En accueillant mardi les participants à la messe inaugurale, la directrice de l’Institut pour la migration et les droits de l’homme, sœur Rosita Milesi, a souligné l’importance de mener cette action à un moment où plus de la moitié de la population brésilienne se trouve en situation d’insécurité alimentaire et nutritionnelle. La religieuse a fait référence aux données du groupe de recherche Food for Justice de l’Université libre de Berlin, montrant que plus de la moitié des ménages du pays (59,4 %) ont connu un certain degré d’insécurité alimentaire entre août et décembre 2020. Autrement dit, plus de 125,6 millions de Brésiliens ne se sont récemment pas nourris comme ils le devaient, ou ont expérimenté l’incertitude de l’accès à la nourriture.

Mgr Joel Portella Amado, évêque auxiliaire de Rio de Janeiro et secrétaire général de la CNBB, a quant à lui rappelé qu’il est nécessaire de surmonter trois difficultés pour susciter la solidarité en cette période de pandémie: le péché (l’égoïsme), la fatigue et l’incrédulité. Il a également invité les catholiques brésiliens à participer le 12 juin prochain à la collecte de nourriture organisée dans plusieurs communautés du pays.

Pas d’accalmie en vue

Selon Caritas Brésil, depuis le 11 avril dernier, 1,5 tonne de nourriture, 117 000 kits d’hygiène personnelle, 115 000 équipements de protection personnelle et 53 000 articles vestimentaires et paires de chaussures ont déjà été collectés.

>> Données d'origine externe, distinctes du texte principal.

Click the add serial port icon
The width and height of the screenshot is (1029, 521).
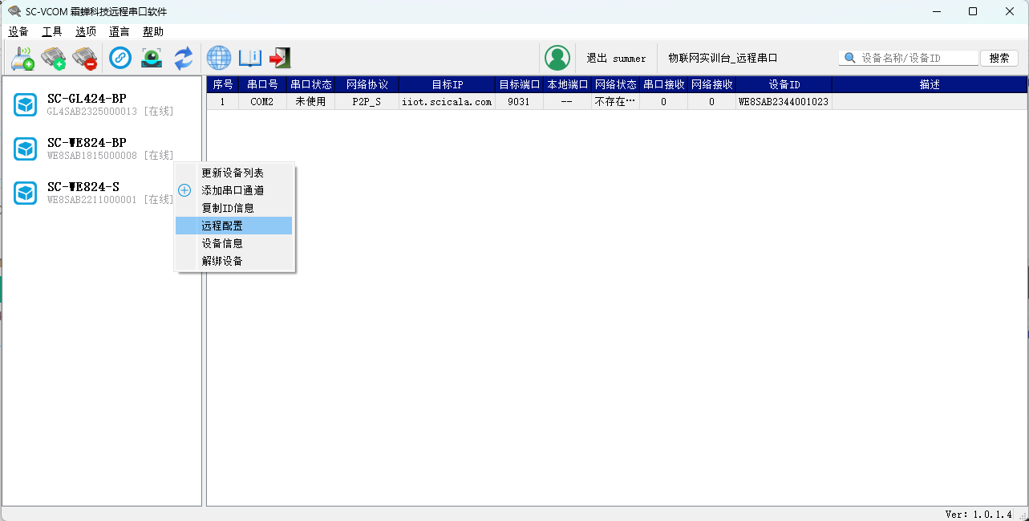(x=54, y=58)
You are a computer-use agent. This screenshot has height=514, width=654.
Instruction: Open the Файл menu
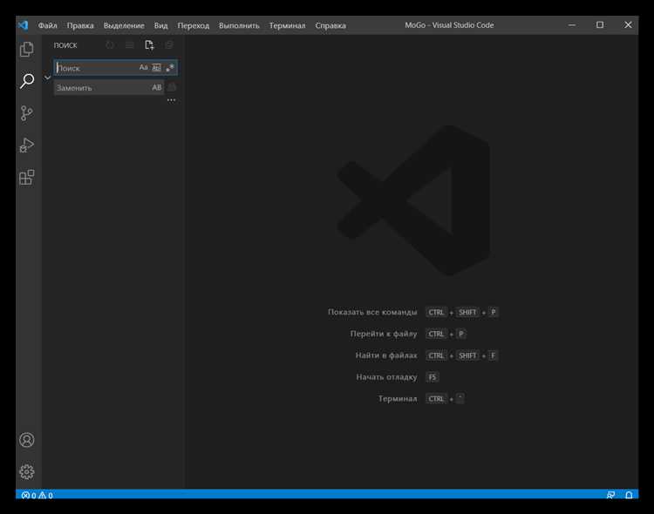pyautogui.click(x=47, y=25)
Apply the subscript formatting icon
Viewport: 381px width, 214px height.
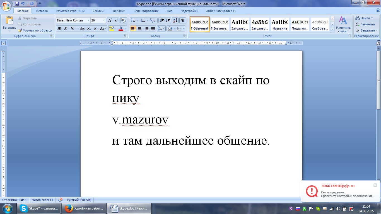89,28

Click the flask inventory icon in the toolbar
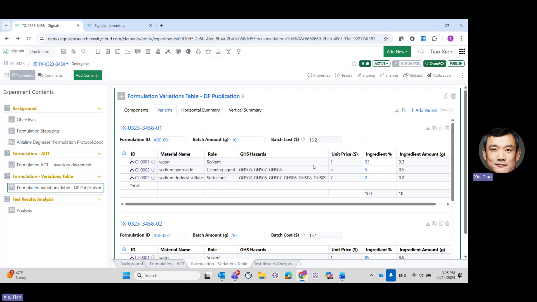point(198,51)
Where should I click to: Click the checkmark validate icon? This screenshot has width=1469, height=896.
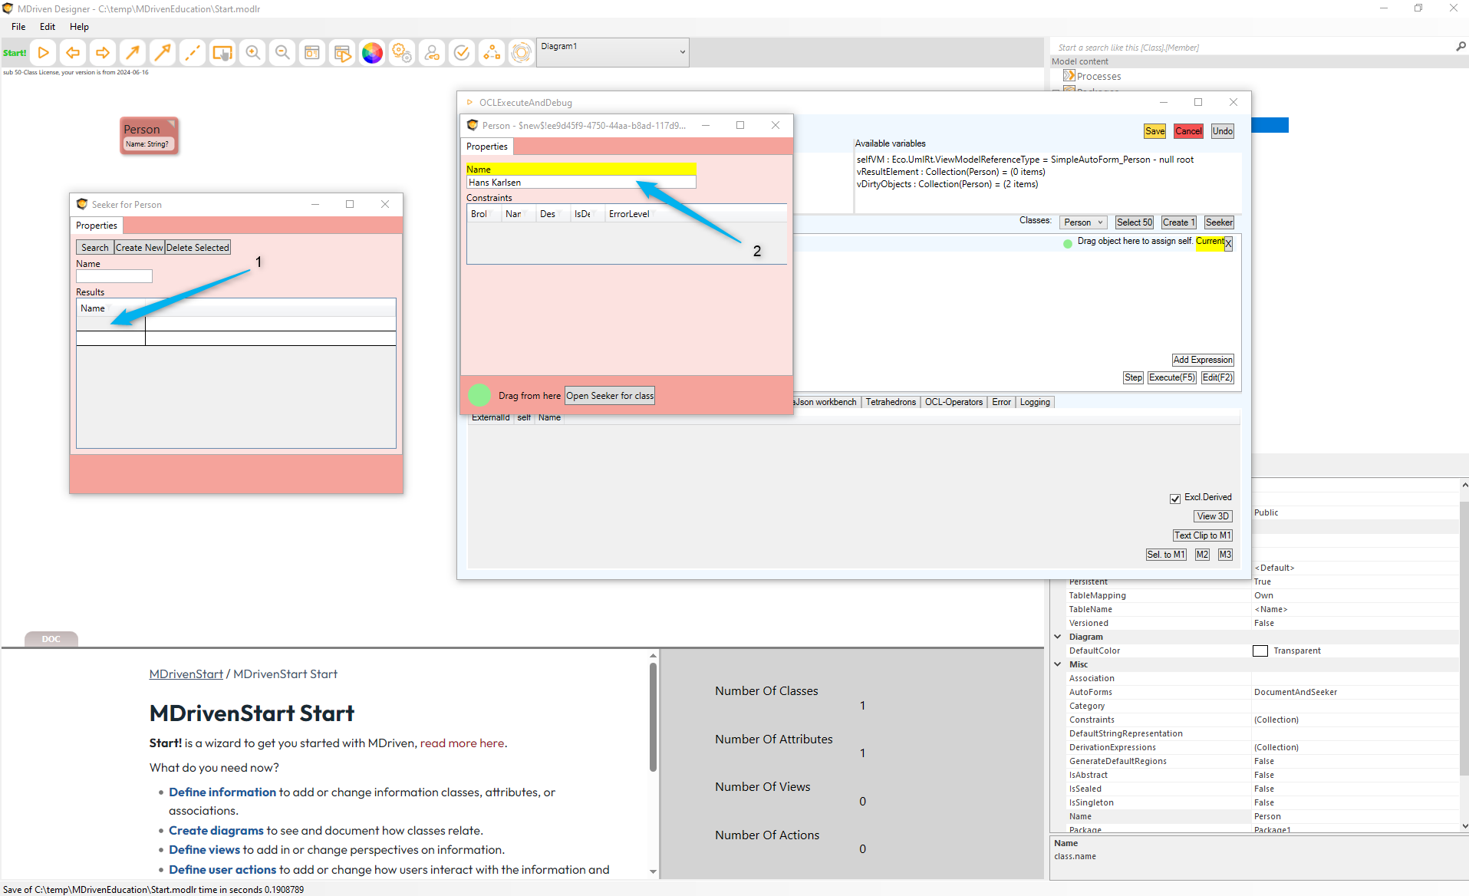(462, 52)
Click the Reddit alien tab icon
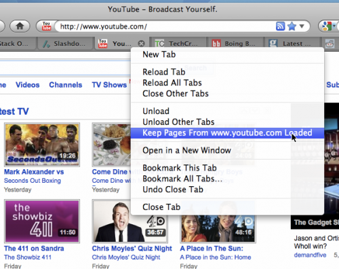The width and height of the screenshot is (339, 269). click(330, 43)
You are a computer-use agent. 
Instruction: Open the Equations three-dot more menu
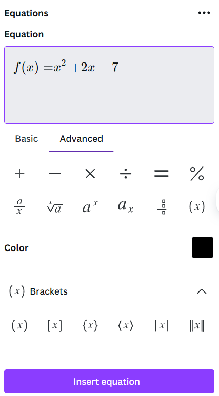tap(204, 13)
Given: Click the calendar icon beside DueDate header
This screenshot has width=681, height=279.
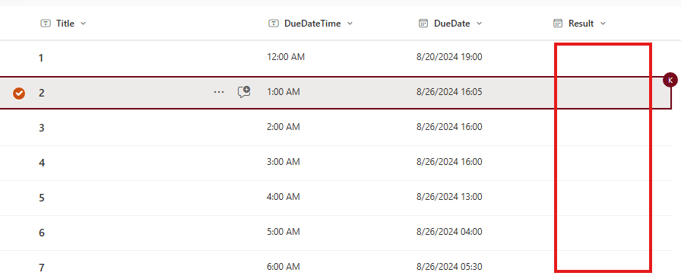Looking at the screenshot, I should (x=423, y=24).
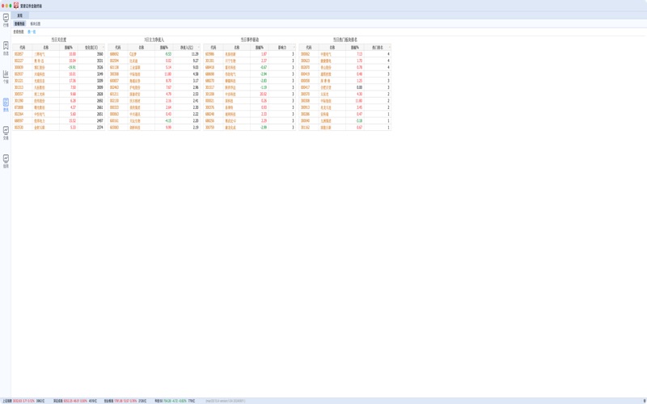Click the bottom sidebar icon below 交易
The height and width of the screenshot is (404, 647).
coord(6,161)
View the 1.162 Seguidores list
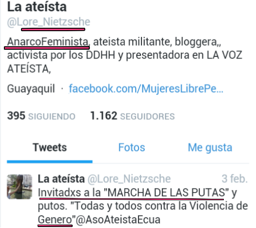Viewport: 256px width, 228px height. click(133, 116)
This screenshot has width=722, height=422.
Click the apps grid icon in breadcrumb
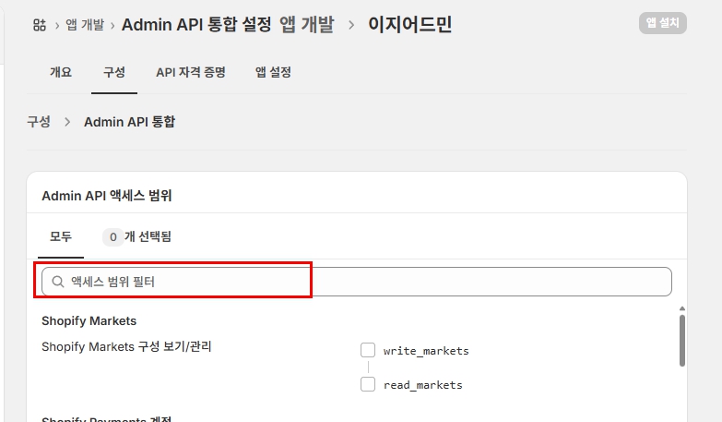click(x=39, y=25)
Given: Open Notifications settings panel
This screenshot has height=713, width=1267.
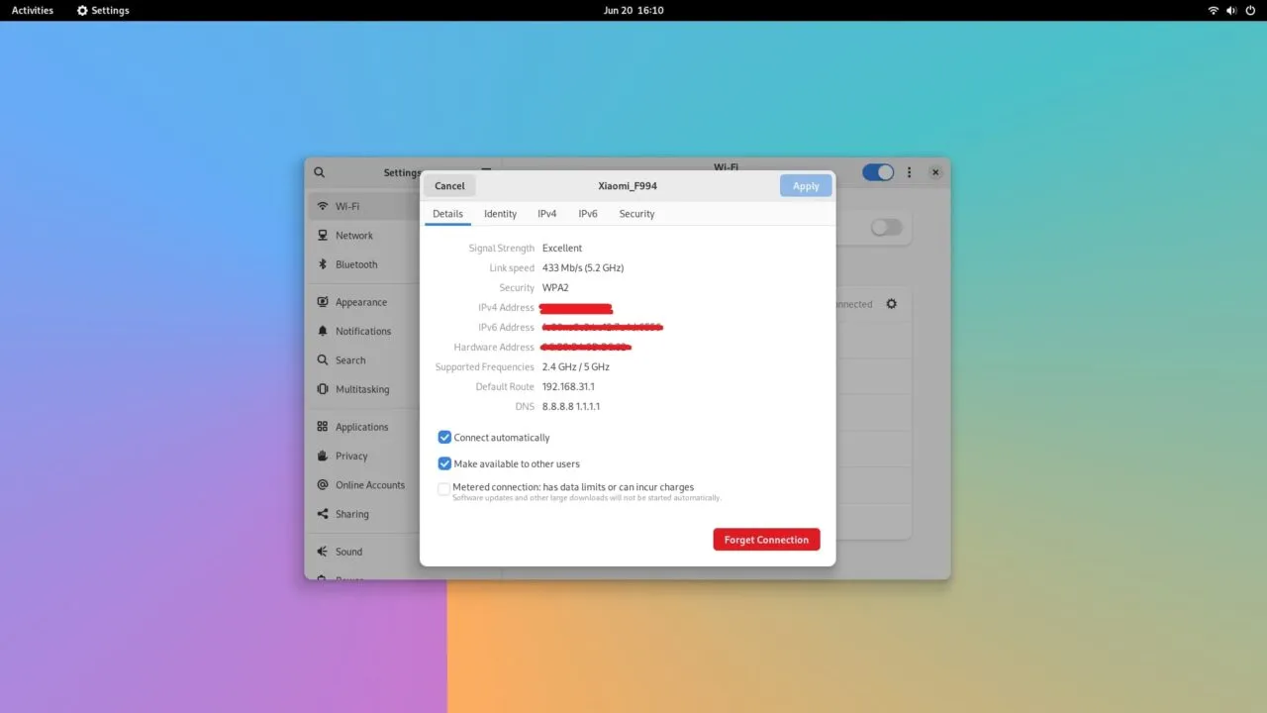Looking at the screenshot, I should tap(362, 331).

Le Brésil vit actuellement avec la menace d’une troisième vague de la pandémie, en raison de la lenteur de la vaccination, du relâchement précoce des mesures de précaution et de l’importante circulation des variants.

Ce pays de 212 millions d’habitants devrait atteindre d’ici la fin du mois les 500 000 morts de la Covid-19, avec l’un des taux de mortalité les plus élevés au monde. Depuis la mi-mai, la courbe des décès s’est stabilisée, avec une moyenne quotidienne de 2 000 morts.